Музыкальные инструменты в произведениях
Автор: Гилберт СавьеС удовольствием присоединяюсь ко флешмобу о музыкальных инструментах, предложенному Ланой Павловой, потому как мои герои играют. Если не играют, то поют. Или рисуют. Или еще чему-нибудь учатся. А для чего еще человеку дана жизнь как не для саморазвития и самосовершенствования?
- Жалею, что так и не услышал как вы играете, - разорвал тишину тихий голос барона. - И не сыграл с вами дуэтом. Но можно сделать это прямо сейчас, ведь вы сами разрешили привезти мне контрабас.
Барон легко развернулся на носках, достал из угла контрабас и смычок, стал в стойку. Волна невысказанных слов, не дождавшихся своего часа, душила Гиллиса, сжимая горло.
- Прекратите паясничать! - прохрипел начальник тюрьмы, задохнувшись от возмущения, и взялся за прутья решетки. - Вы понимаете, что сейчас вас убьют?
- Тяжело убить друга, а не едва знакомого человека? - усмехнулся барон, проверяя настрой инструмента. - Как говорится, если вино откупорено, то его надо выпить. Чистый, светлый человек, - насмешливо произнес Голденберг, - вы пришли в мой дом именно для этого, теперь поздно сожалеть. Давайте-ка лучше сыграем.
Гиллис скрипнул зубами. Если бы он знал раньше, к каким последствиям это может привести, он ни за что не согласился бы на эту авантюру. Теперь ничего ни доказать, ни объяснить.
- У меня здесь нет инструмента.
- На всю огромную Консьержери ни одного клавикорда? - склонил набок голову Голденберг, продолжая насмешливо смотреть на Гиллиса. - Но ноты-то вы знаете?
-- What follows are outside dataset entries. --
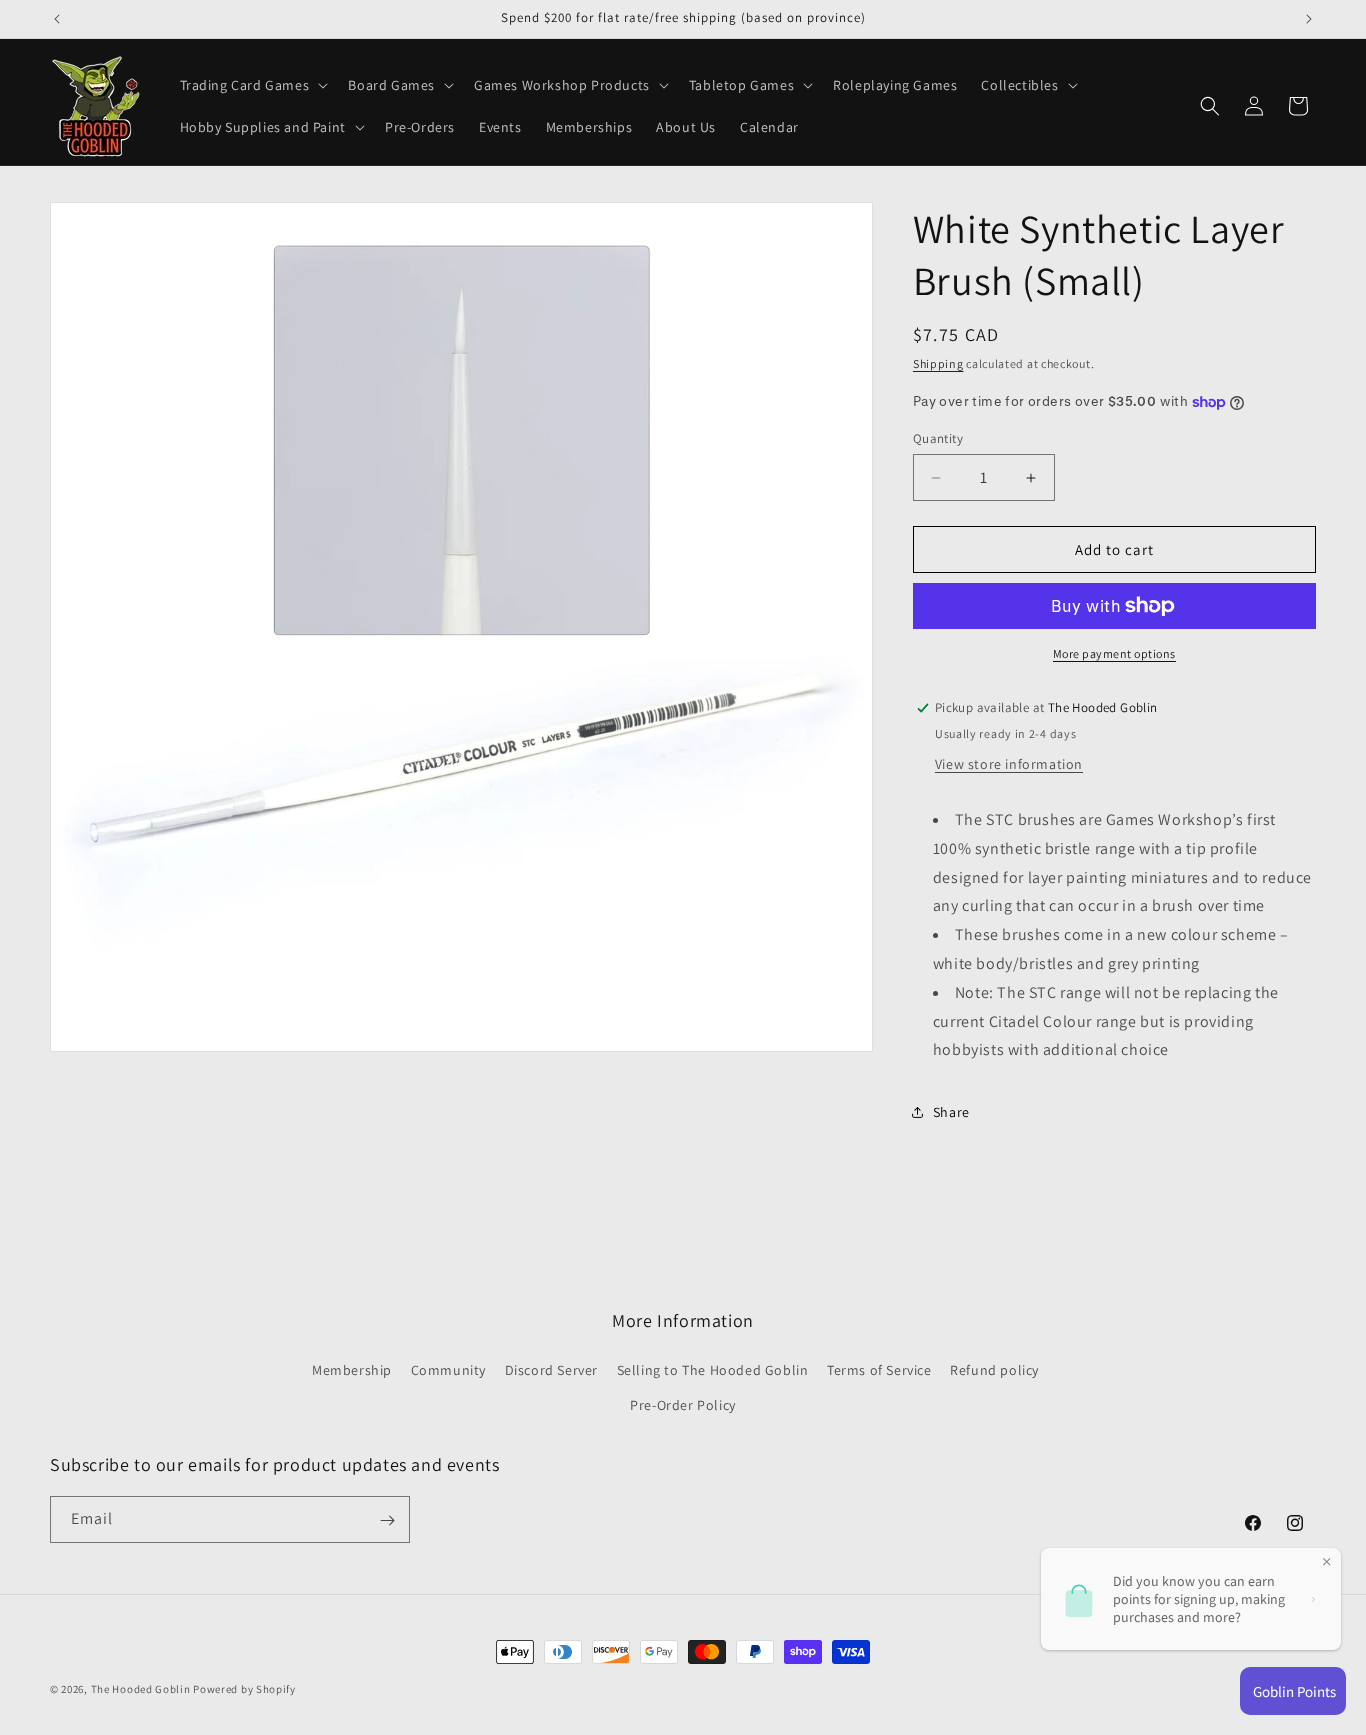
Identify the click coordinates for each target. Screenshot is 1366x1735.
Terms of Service (879, 1370)
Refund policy (994, 1370)
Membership (352, 1370)
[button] (252, 85)
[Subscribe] (387, 1520)
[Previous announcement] (57, 19)
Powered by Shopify (244, 1689)
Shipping (938, 363)
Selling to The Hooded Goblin (713, 1370)
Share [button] (951, 1112)
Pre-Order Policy (683, 1405)
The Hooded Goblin (141, 1689)
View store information (1009, 764)
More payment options (1114, 653)
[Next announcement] (1309, 19)
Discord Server (551, 1370)
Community (448, 1370)
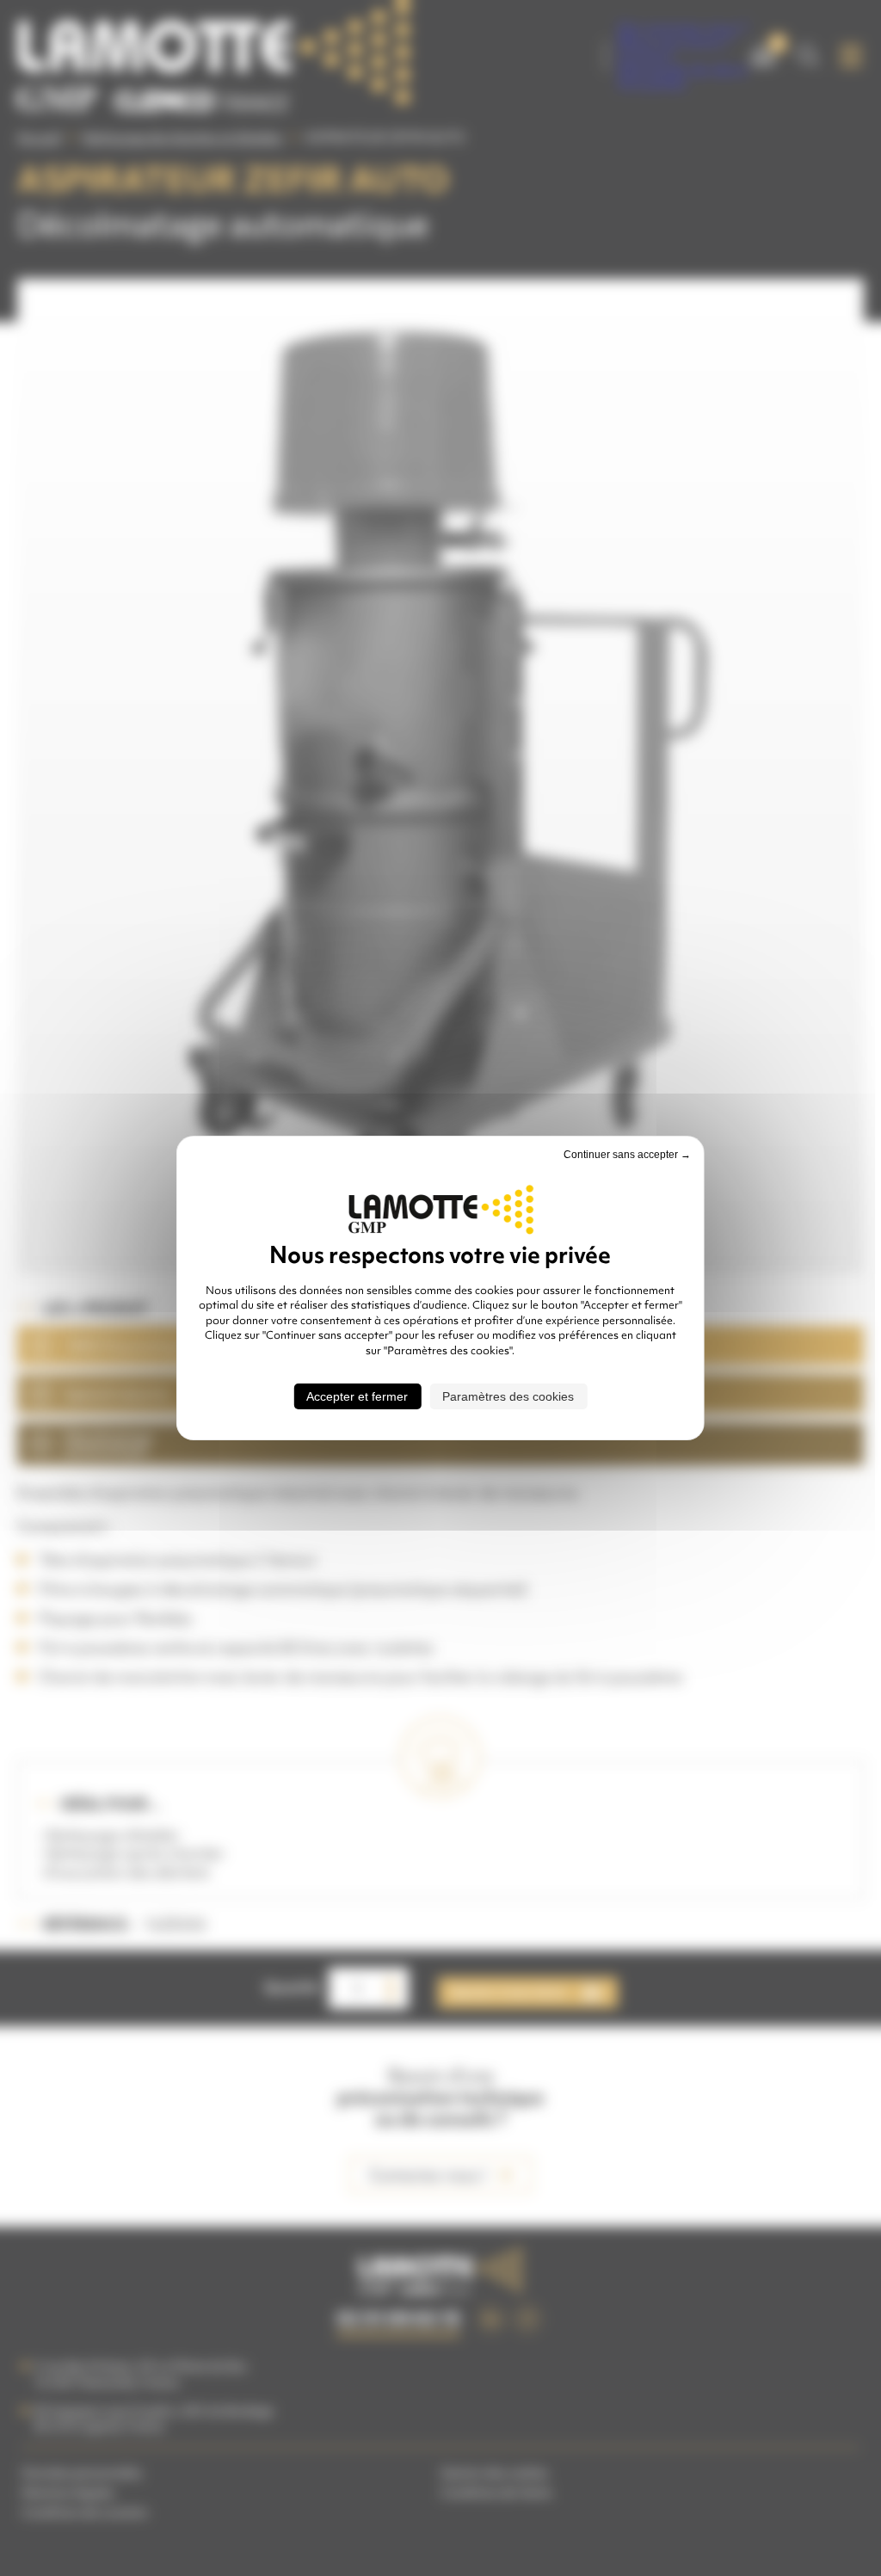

Гиллис молча кивнул: ноты он выучил в первую же неделю после его "извинительного" визита к Голденбергу; удивлялся, почему барон выбрал такую мрачную композицию.
- Вот и замечательно, - вздохнул Голденберг. - Исполняйте вашу партию в голове, я услышу.
- Что за ерунда!..
- Чш-ш-ш, не горячитесь, друг мой. Считайте, что это - последняя просьба приговоренного к смерти. Вы ведь можете выполнить мою просьбу?
Гиллиса бросило в краску. Он опустил голову.
- Благодарю вас, - тихо произнес барон. - Я начну, а вы подхватите.
Низкие, бархатистые, вибрирующие в спертом воздухе звуки превосходного инструмента проникли в самое нутро, разлились по камере, отразились от стен и покинули ее пределы. Нескольких нот хватило, чтобы услышать, как превосходно играет барон, и увидеть, с каким чувством.
- Ну же, здесь вы вступаете, - прервал игру Голденберг, с укором глядя на Гиллиса.
Начальник тюрьмы опустил взгляд и попробовал сосредоточиться на мелодии, оживить в памяти выученную партию, представить собственные пальцы, перебирающие клавиши рояля, наполниться ощущениями, которые возникали во время игры.
- Давайте с самого начала, - обронил барон, поднимая смычок.
И вновь густой звук с уверенным вибрато пролетел сквозь решетку, оседая золотистой пыльцой на сюртуке, волосах, кончиках пальцев.
С самой же первой ноты Гиллис постарался отогнать все посторонние мысли, ровно до девятого такта, чтобы воскресить в мыслях собственную игру и синхронизировать ее с бархатистым звучанием контрабаса.
- Отлично, - словно из другого мира донесся до него голос Голденберга.
Светлая грусть, тихая печаль, сокрытые в этой музыке и недоступные ему во время разучивания, стали понятны только сейчас, всколыхнули похороненную под маской холодности душу, разбередили таящееся в самой глубине. Мысли теперь скользили свободно, не отвлекая от внутренней игры, и была в них боль и разочарование от невозможности иного исхода.
- Страдания закаляют или же убивают, зависит от материала, - касались его сознания обрывки слов барона, перемежающиеся отрицанием собственного бессилия. - Вас они не сломили, вы стали сильнее. Может быть, это мое предназначение - стать вашим последним испытанием.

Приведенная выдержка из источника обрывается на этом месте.